Secondly, teams should consider which observability platform will integrate well with existing tooling. Open-source monitoring is very popular and will require integration. Our research found easy integration with open-source and existing tooling is essential for half of respondents.

Last but by no means least, teams should consider the cost of un-optimised infrastructures running the open-source observability platforms being maintained. It’s vital to factor in such things to ensure companies aren’t left with any unexpected bills to pay.

What next?

With observability on the rise, it’s important to take stock of what comes next for IT practitioners and DevOps teams. Once observability is in place, linking it to business outcomes will follow.

For organisations with operating models based around applications, tracking data insights for better decisions provides the ability to spot operating difficulties and reduce the risk of revenue loss through poor cloud service availability.. Sub-optimal performance or critical delays on an application can translate into a direct loss of business – if on a Friday evening you can’t order a taxi via a ride-sharing app, there’s a direct revenue impact for the respective sales team involved.

But with observability, a ride-sharing service can understand its business better by observing cloud service metrics, which make clear when its service is used the most, how many customers wait for rides, and how many drivers are on the streets during peak hours. In addition to observability being important to engineering teams, a company could provide its executives with access to the tools, to better showcase how the business is performing based on both real-time and historical insights.

Another impact of greater observability uptake will be a rise in self-healing. If you instrument your observability and CI/CD properly, by the time SRE teams react, the alert is probably already resolved. Similarly, implementations of automated technologies, such as AI/ML will only increase. For example, ‘surfacing’ is powered by AI and helps automatically spot problems for DevOps teams to troubleshoot – particularly important when you look at highly distributed environments with millions of traces and metrics.

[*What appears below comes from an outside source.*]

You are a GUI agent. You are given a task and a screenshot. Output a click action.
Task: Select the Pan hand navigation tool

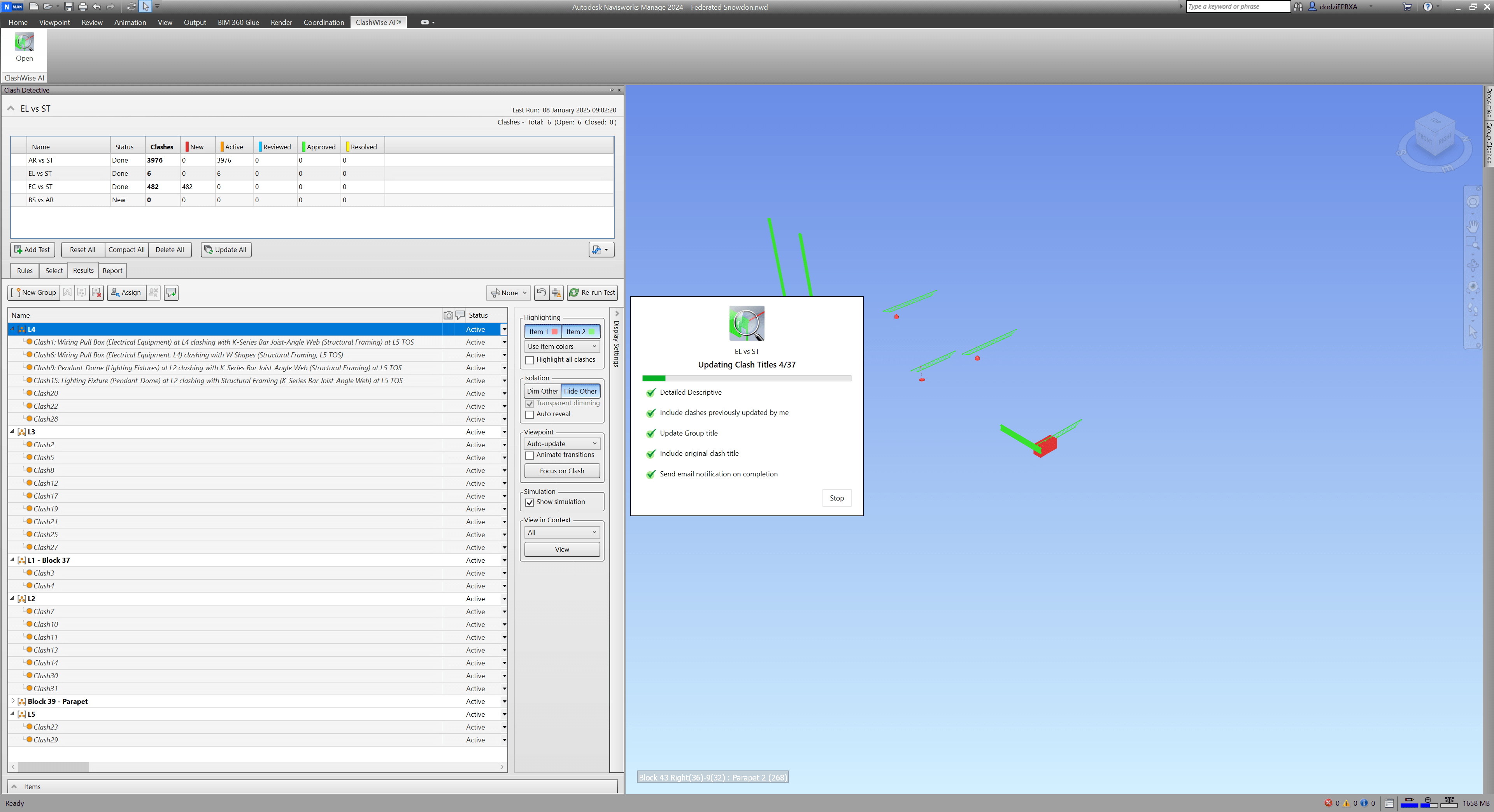[x=1473, y=227]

Finally, as with lots of software technology at the moment, we’ll see an intersection between observability and DevSecOps. As developers start adding observability into applications early, they’ll need to define which metrics to use, and code must be secure. The challenge for teams is to prevent vulnerabilities from being introduced, both during development and eventual deployment, and to validate that every container deployed to production is compliant and secure.

Final thoughts

It’s an interesting time for software businesses looking to scale and secure their application delivery chains in increasingly complex cloud environments. The more sophisticated applications become, the greater the risk that troubleshooting will have an impact on delays for customers – and a bottom-line impact for sales.

Securing the right observability tools will help enterprises get control over their software and spot problems before they become a more widespread issue. This will only improve communication across the cloud network and boost user experience at the other end of the chain for customers – a win-win scenario for everyone involved.